One of the things I wish I realized sooner is that this profession and the whole AEC thing as a whole is so broad and vast and there are so many different little pockets of it. Every day, it just gets wider, and faster, and bigger. I started off pursuing the dream of a traditional stamping architect. And I accomplished that goal. But on the journey, I figured out this little side path that took on a life of its own. What I love most is that there’s room for everyone. There’s room for people to experiment and see what their passions are and what they really love and to pursue that. Let’s do the stuff we like doing.
Looking at architecture today, what are the styles or things that are interesting you the most?

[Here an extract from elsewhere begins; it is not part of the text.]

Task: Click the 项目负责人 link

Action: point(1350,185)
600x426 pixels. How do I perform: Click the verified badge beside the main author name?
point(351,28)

I think the people. Architecture for me is not really about buildings anymore. It’s more about the relationships. I went to architecture school for a long time, learning how to design. I got really good at it. I fell in love with the craft and art of design. Everyone who graduates architecture schools is an amazing designer. And then when I graduated, I was working in a cubicle, pushing paper, doing red lines, kind of having a bad attitude about doing all this busy work. There was a moment when I realized that the design was just the first step of the education. Architecture is really about execution. Design’s just a small piece of it. For me, architecture is more about working collaboratively, and making things happen. It's about people, and design is just one small piece of it.